Passover Matzah Chocolate Toffee

This year we're having some difficulty cooking during Passover, since we're going through a kitchen renovation. But we made this while at my parents' house.

This is what happens when you read Bon Appetit on the airplane. You get inspired to cook! Overall this toffee tastes delicious. However, next time I would use LESS of the caramel mixture because it went on so thick (and seeped under the matzah making it caramel on both sides) that it's a little hard to chew. And we're all worried we're going to lose a filling on it!

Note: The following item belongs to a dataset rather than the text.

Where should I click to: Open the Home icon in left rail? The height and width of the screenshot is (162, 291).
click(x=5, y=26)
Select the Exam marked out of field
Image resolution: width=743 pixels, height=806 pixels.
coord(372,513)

Every year I make some form of this - using a different recipe each year. And then I have amnesia, forgetting how much work it is! But if you're up for it, here's my version of the Bon Appetit recipe.

Matzah Chocolate-Toffee
-5 sheets of matzah
-1 3/4 cups of sugar (that's what they call for - I think you should reduce the amount of sugar and butter to make less)
-3/4 cups of margarine (you can use butter, but if you want the recipe to be "parve" - so you can eat it with milk or meat if you keep kosher, use parve margarine)
-1/4 cup of honey
-1/2 to 3/4 cup of whatever chopped and toasted nuts you want (The recipe calls for 1/4 cup of sliced almonds, but that wasn't enough, and we didn't have almonds. We used pecans and walnuts - watch them in the toaster so you don't burn them like I did)
-5 oz. semisweet or bittersweet chocolate (we used baking chocolate, but chips work as well)
-1/4 tsp cayenne pepper (do NOT leave this out - it makes such a difference - and it's not too spicy)
-1 1/2 tsp coarse salt


Line a rimmed dish with matzah - try not to overlap it or it's hard to get the caramel spread around. I recommend you break up the matzah so it's already in small pieces and you don't have to do it later when it's covered in caramel and chocolate.

For the caramel sauce, stir together the sugar, honey, margarine and 1/4 cup of water in a heavy saucepan over low heat until it's dissolved. Then increase the heat to med-high until it boils. Don't stir, but swirl the pan around occasionally. Use a pastry brush dipped in water to wipe down the insides where the sugar sticks. Boil until amber in color (which is difficult to see because it's frothy white). The recipe says 13-15 minutes, but I boiled more than 20 and it still wasn't as dark as I wanted, but I was afraid it would burn.

Pour caramel sauce over the matzah and immediate sprinkle on the nuts and salts so they'll stick (or you can do that after the chocolate). While the caramel is cooling, melt the chocolate (in a double boiler or microwave - don't do what I did and melt it in a pan on the stove where it will turn goopy - oops!). Drizzle that over the matzah so it looks pretty. Let it cool (we had to put it in the fridge for the chocolate to harden) - then eat!